Mokotoff and Chan brought their prototype to roughly 15 people at an Evanston Movers and Shakers event on Thursday. Participants wrote their names onto an email list and completed a series of drawing exercises. Most said they saw improvement in their ability.

“We’re hoping that with our innovation, we can sort of boost the confidence of those with Parkinson’s disease,” Mokotoff said. “We’re just hoping to make a little dent.”

SteadyScrib was born in an Alpha Phi bathroom. There, Mokotoff remembers venting her frustration about the lack of Parkinson’s writing implements to Chan, whose background is in biomedical engineering.

“I was just in disbelief that you couldn’t find something on Amazon,” Chan said Thursday while presenting a SteadyScrib prototype to the Evanston Movers and Shakers. “I just said, ‘Why don’t we do something about it?’”

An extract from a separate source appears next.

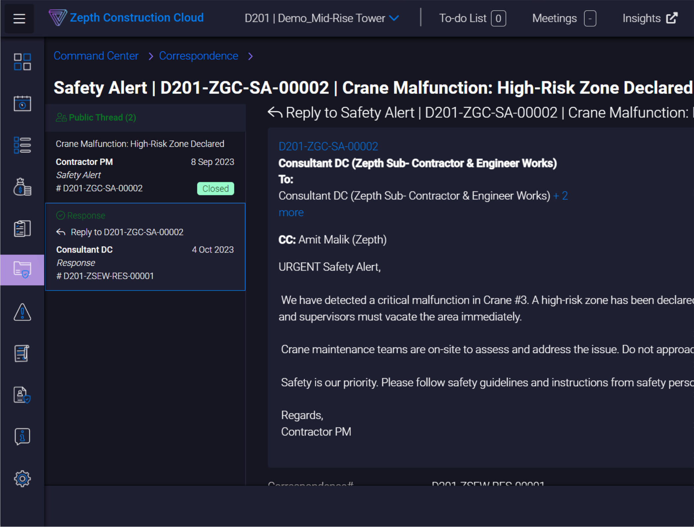694x527 pixels.
Task: Open the D201-ZGC-SA-00002 reference link
Action: click(x=328, y=146)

With a $10,000 grant from Northwestern’s Jumpstart program via The Garage, Mokotoff and Chan developed the SteadyScrib. While initially Mokotoff handled the business and Chan built the prototype, Mokotoff says each learned the basics of the other’s specialty.

The first person to try the SteadyScrib was Mokotoff’s grandfather. She watched his hand grip the pen over Zoom, and said it was one of the most meaningful experiences of her life. But his feedback, like many early users’, was tepid.

Mokotoff says when she pressed users, she found their trepidation wasn’t because of the pen. She says many were embarrassed about needing it in the first place.

“It’s such a debilitating disease and, as a society, we aren’t as accommodating,” Mokotoff said. “To those with Parkinson’s, we make them feel like the other.”

Feeling stigma is common for people with Parkinson’s, especially those in its early stages, according to Judy Freitag, an ambassador for the Davis Phinney Foundation for Parkinson’s. 

Freitag remembers feeling “isolated” and “disheartened” when her friends started avoiding her after she developed Parkinson’s symptoms. Chicago resident Howard Girovich tried to hide his symptoms for years before he could acknowledge them publicly.

Both Girovich and Freitag sampled the SteadyScrib on Thursday during the presentation to Evanston Movers and Shakers. Attendees also practiced writing checks, which Freitag said gives her particular trouble. Evanston resident Heather Wolens joked that she goes through many checkbooks because she has to throw so many illegible checks away. Freitag said being able to write checks and other everyday things could be a way to lessen the stigma of Parkinson’s.

“When you slowly lose your ability, when there’s a device like (SteadyScrib), it makes you feel like you’ve regained it,” she said.